What I did not realize was that I had a belly crisscrossed with treasure. In my daughter's eyes, I am covered with diamonds.

I hope and pray that 4 yo maintains this outlook, that she will not buy into external beauty peddled by pop culture. I want to bottle up her current attitude and douse her in it when she hits her teen years. I want to shield her from shallow comments on how she looks good, and what she has to do to herself to look good. I want her to FEEL good, because that feeling shows. There is no diet for that, there is no exercise, and there is no guilt.

Sunday, February 2, 2014

expectations and anxiety

7 yo's best friend had a birthday party today. He has been anticipating going there for a long time. He checked for the correct date on the calendar. He was counting down the days. This morning, he made a card for his friend, without fuss. I thought it would be so nice that he gets to go without his older meddling brother, and have something cool and exciting just for him.

I drove him over, a bit late, but not too late. He has been to his friend's house dozens of times, so when he came inside, I drove away.

When I came to pick him up two hours later, I saw a bunch of people and kids mulling outside. I did not see 7 yo. I saw the mom, and we went inside to look for him. More people were there. I saw the father of the birthday boy. He asked me what was I doing there. I said, I was picking up my son. He said that he was not at the party. I thought he was kidding with me.

A minute later, 7 yo emerged, in tears, with the mom apologizing. He spent the whole party hiding out in his friend's room! He said that he EXPECTED the party to be outdoors, but it was inside, so he just left and hid out. Now I got it that the father was not kidding: he really did not see my kid for two hours.

7 yo also realized that the birthday boy did not even see him there. I prompted him to say goodbye and thank you, and he ran to the car.

He missed the whole party because it did not go the way he expected it to go. He said that he read books in the room. He missed cake, activities, fun, playing. He missed when the kids did go outside to play. How can a kid be so rigid? How will he function? He was so looking forward to the party, but once he had to deal with the actual party, he shut down, and sequestered himself.

Later, when I was tucking him in at night, he got all teary-eyed about the whole experience. He said that he feels stupid, but mostly he was still upset that the party did not go as he expected it to. He did mention that he saw kids working on a timeline and he did not want to do that, and that there was no space for him around the table, and nobody saw him, except for the birthday boy's older sister. Now I wonder whether I should have gone in with him, stayed, made space, pulled him out for cake... But he is almost 8. Shouldn't he figure out how to function on his own, and adapt in whichever way necessary?

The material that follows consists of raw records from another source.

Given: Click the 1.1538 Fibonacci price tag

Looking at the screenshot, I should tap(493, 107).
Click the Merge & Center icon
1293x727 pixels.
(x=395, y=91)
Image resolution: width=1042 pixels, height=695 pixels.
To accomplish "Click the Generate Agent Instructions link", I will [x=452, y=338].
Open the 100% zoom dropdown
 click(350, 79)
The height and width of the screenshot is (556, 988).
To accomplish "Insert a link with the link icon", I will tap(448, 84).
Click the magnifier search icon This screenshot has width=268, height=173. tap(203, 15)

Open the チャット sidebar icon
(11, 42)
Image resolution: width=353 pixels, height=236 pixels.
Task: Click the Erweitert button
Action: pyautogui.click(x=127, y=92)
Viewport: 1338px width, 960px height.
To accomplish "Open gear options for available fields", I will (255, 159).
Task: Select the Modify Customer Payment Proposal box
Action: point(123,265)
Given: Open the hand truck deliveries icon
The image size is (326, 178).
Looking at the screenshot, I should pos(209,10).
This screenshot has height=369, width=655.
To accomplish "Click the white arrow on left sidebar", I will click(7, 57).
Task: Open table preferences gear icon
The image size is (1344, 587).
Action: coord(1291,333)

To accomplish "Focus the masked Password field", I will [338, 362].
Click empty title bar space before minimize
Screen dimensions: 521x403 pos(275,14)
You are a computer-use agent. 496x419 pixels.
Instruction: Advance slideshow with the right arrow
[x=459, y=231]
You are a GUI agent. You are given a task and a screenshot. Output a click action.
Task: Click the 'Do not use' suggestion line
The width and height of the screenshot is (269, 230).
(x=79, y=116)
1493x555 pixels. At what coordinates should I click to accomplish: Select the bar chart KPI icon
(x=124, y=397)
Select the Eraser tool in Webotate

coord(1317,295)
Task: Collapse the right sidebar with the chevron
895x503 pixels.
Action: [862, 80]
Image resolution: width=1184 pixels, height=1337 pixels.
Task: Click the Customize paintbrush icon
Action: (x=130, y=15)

He sighed in bed and said that now he will have to wait another year till his friend's next birthday. I bit my lip; his friend is possibly moving away.

It is so painful to see kids suffer. It is so hard to figure out whether my job as a parent is to swoop in and make it all better, or to hang back and let him discover the natural consequences. And it is also hard to figure out what to do about his anxiety. Lately, it has been getting worse. I have been thinking how unschooling is so good for him, but now I see that when a kid has this level of anxiety, he studiously avoids any activity which might push him out of the comfort zone.

Over the past few weeks, 4 yo not only demonstrated that she knows just about all letters, she even made her name from magnetic letters, and then attempted to write it down. She made a card for her older brother and wrote down his name on the front, unprompted. Quite a few letters were legible. 7 yo NEVER did that. Even now, just to write his name is a torturous process. He does not draw and doodle; he does not do Google searches; he does not illustrate. He avoids those activities that require writing/typing.

I have been told to establish a reward system for him. I always knew that it will not work. If a child forfeits a long-expected birthday party because he would have to encounter something unpleasant, would he work for a golden star?